Though the financial details of Boston’s venue plans are far from exact, there is one clear point: Building anything in or around Boston, whether temporary or not, will be more expensive than infrastructure outside of City limits. This stems from the general fact that the Boston area is more expensive than anywhere else in Massachusetts to specific issues such as the current businesses occupying Widett Circle (who would have to be paid to move) as well as Somerville’s stated opposition to building a velodrome.

It was also a major reason why the International Olympic Committee included the spreading of events into its 2020 Agenda, the point of which was to make hosting an Olympics more cost-effective.

Traveling farther away from Boston makes for a more feasible plan when possible. And if that’s a debatable notion, just ask the man who orchestrated the most financially successful Olympics ever: Peter Ueberroth, who organized the 1984 Los Angeles Summer Games.

In a recent guest column for the Boston Globe, Ueberroth (who was the head of the L.A. Olympic organizing committee) offered this piece of historical wisdom:

We actually put the Games on in 29 different cities, in nine different counties, and in three states. It would be much more expensive to put on the Games in Los Angeles because the city had very tough requirements. We put only a couple of events in the city of Los Angeles. I think [spreading out the events] will be done more in the future.

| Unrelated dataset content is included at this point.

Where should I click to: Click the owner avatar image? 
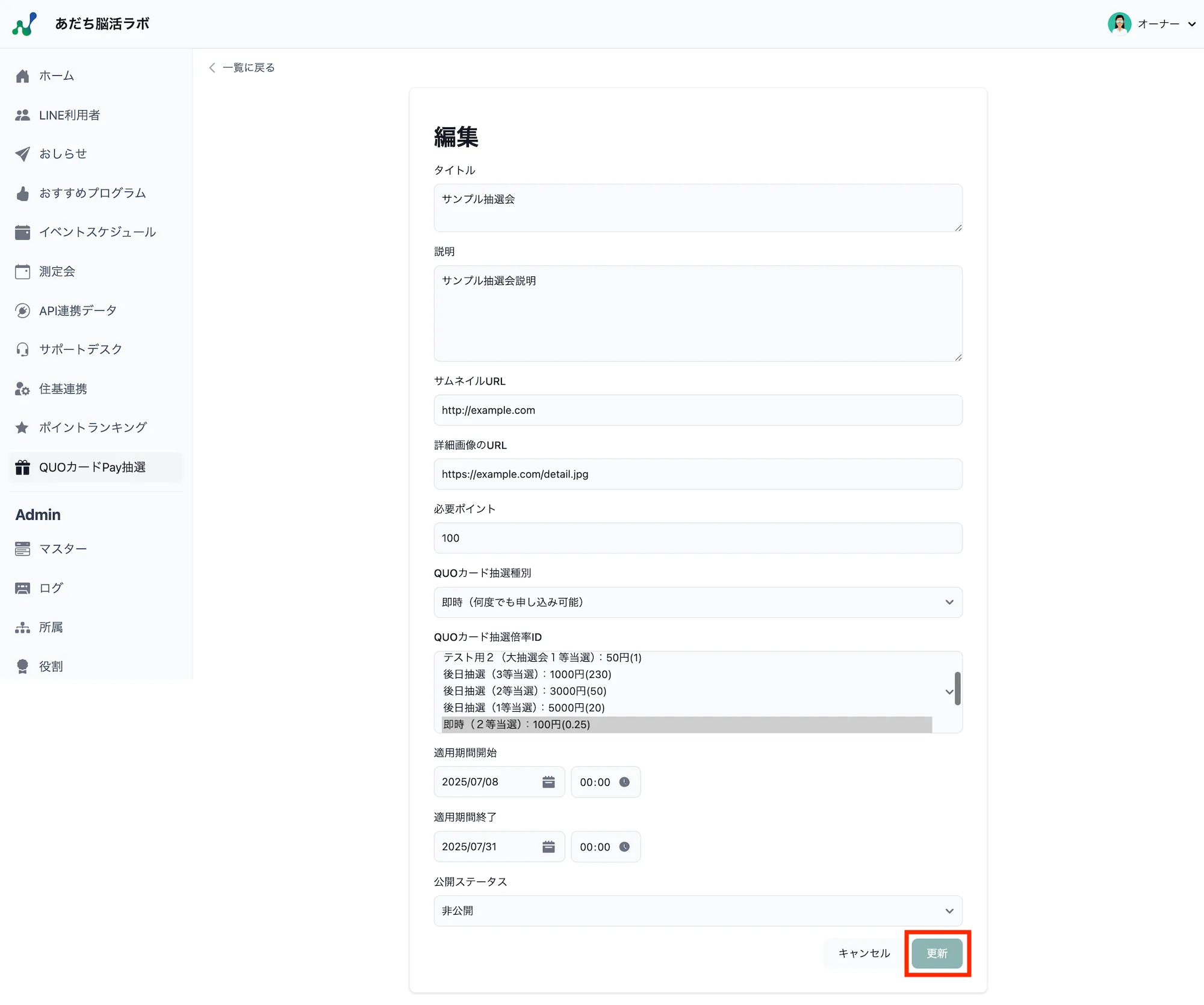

And the capacity to effectively hold events in many places, given the continual improvements in technology, has only further enabled this concept since the L.A. Games. Add to that the fact that other Massachusetts cities such as Lowell have received Boston 2024 much more warmly than Boston itself, and it seems to be natural to utilize them for venues.

Again, it comes back to financial concerns. In order to pull off the Games, Boston 2024 has listed infrastructure projects that the state would have to pay for. Getting the rest of Massachusetts to pay for Boston-centric improvements is easier to do if other communities feel like they’ll play a role in the Games. As the famously crude (yet somewhat applicable) Lyndon Johnson quote went: “Better to have everyone inside the tent pissing out than outside the tent pissing in.”

Boston 2024 has many venues in the city that will be perfectly fine to use for low cost, like the Exhibition and Convention Center as well as many surrounding university facilities. And they should not give up trying to bend the IOC’s arm to allow certain competitions (rowing on the Charles, as an example) to be closer to the host city.

Still, it’s vital that the bid not attach itself too much to the “walkable Games” component. That’s a nice slogan, and it looks good in a bid brochure, but it hurts Boston 2024 in the most important category for public support: cost. Keeping the price down, as Peter Ueberroth learned in Los Angeles, means spreading events away from the expensive urban center when possible.

Progress on this front has been made (given the venue proposals from Lowell, Springfield and other non-Boston sites). That said, more needs to be done. In a battle for public support that requires every conceivable measure of cost effectiveness, needlessly shackling the Olympic bid to an impractical concept is a recipe for disaster.